Snow is not a given, so keep expectations realistic
One of the perks of visiting Iceland in November is that the temperature has not yet reached the winter wonderland stage. That means that, although there is always a chance of snow, it is definitely not guaranteed. If a snowy Iceland landscape is on your bucket list, then we suggest you rather postpone your trip ‘till it’s the proper winter season.
Take a Northern Lights tour
We’ve had so often that a visitor complains about not being able to spot the Northern Lights. As a natural phenomenon, the lights appear under the right conditions. Only the locals will be able to tell you exactly where the best places to view the Northern Lights are and when is the best time to go.
That’s why we often advise visitors who really have their hearts set on seeing this light spectacle to rather keep the energy and effort for other activities and events. Hand over the responsibility of the Northern Lights to a pro. The odds of you seeing the lights on a Northern Lights tour are much higher than with you driving around aimlessly all over the island.
Take wind warnings seriously
For those who are not from the island, it can seem a bit underwhelming to receive a wind warning in Iceland without the term “cyclone” or “hurricane” attached to it. Especially if the only 41 knots you know about are the ones you have in your stomach before going on a stage. But the Icelandic winds are legendary – and for good reason. If you’ve never felt what it feels like when an invisible driver takes over your car, driving in extreme Icelandic winds will do it.
Remember your license when going diving!
It’s not going to matter how long you tearfully promise that you are indeed a certified diver. If you don’t have your license with you, you’re going to have to fall in with the snorkeling crowd.
The nightlife in the capital only starts much later
If you hit the city around 21:00, it will seem like the nightlife in Reykjavík is practically non-existent. But come 23:00/00:00 and things will be lit. So, plan your big night out accordingly.
Do your hot spring research
The colder seasons are the perfect time to lounge around a hot spring or geothermal pool. But, even though they are open throughout, you better research your Iceland hot springs well before taking that dip. You might be in for a nasty surprise.
The hot springs all over the island vary in temperature. That’s the biggest reason for the geothermal pools in the first place – to moderate the boiling hot temperature of some hot spring sources with cold water sources. But the opposite is also true. Some hot springs might not be that hot – especially not for the colder Iceland months.

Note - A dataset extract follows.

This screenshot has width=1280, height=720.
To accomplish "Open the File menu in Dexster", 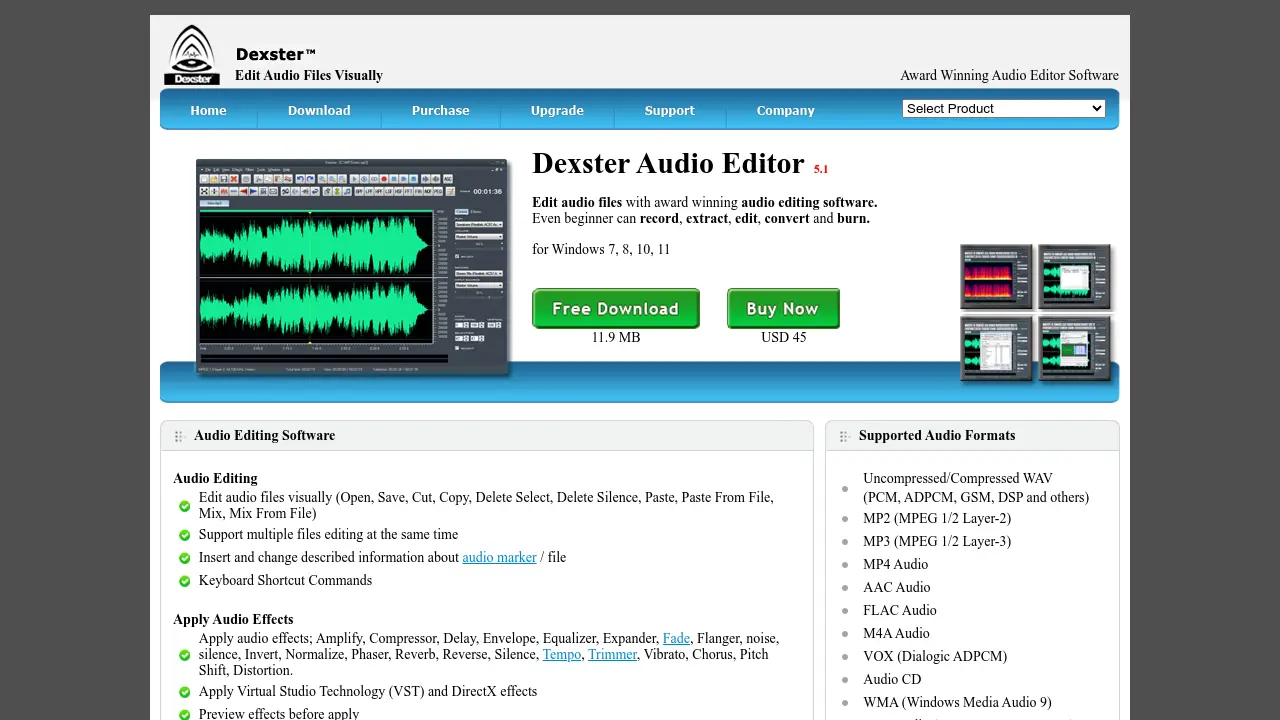I will tap(207, 169).
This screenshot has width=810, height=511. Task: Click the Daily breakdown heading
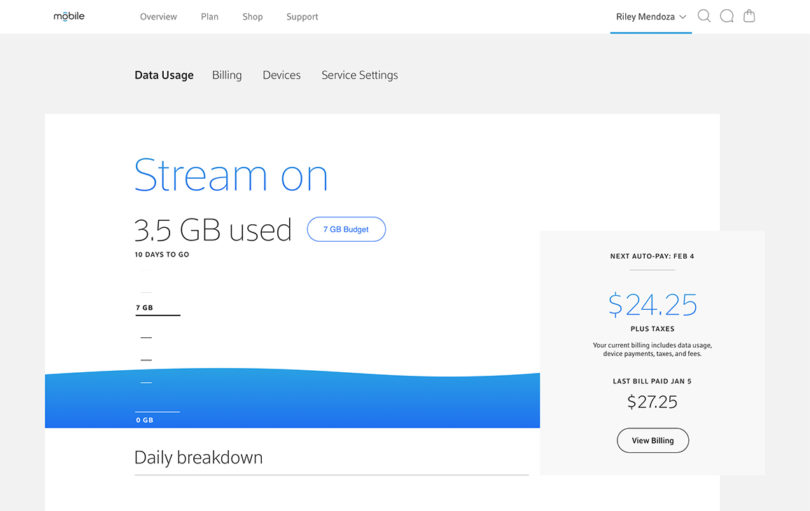198,457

Keep daylight hours in mind when planning your itinerary
It’s easy to forget that daylight hours are limited during November when excitedly planning your itinerary. For example, you’ll be thoroughly disappointed when visiting Iceland in late November if you expect long sunny days.
Whilst your planned itinerary says that you’re visiting Gulfoss, you find that darkness has already fallen before even reaching your destination. You can still have a jam-packed itinerary by merely moving certain outdoor vs. indoor things around.
Don’t Knock it ‘Till You’ve Tried it
As you can see, you should not be so quick to knock on November in Iceland. The weather is still not as cold as during the mid-winter months, there are fewer crowds, and a dramatic decrease in prices.
The weather actually makes it the perfect time to do certain activities and be in awe of the beautiful Aurora Borealis (aka Northern Lights). All that’s left to do is to get planning, book those flights, and rent your motorhome and we’ll see you in November!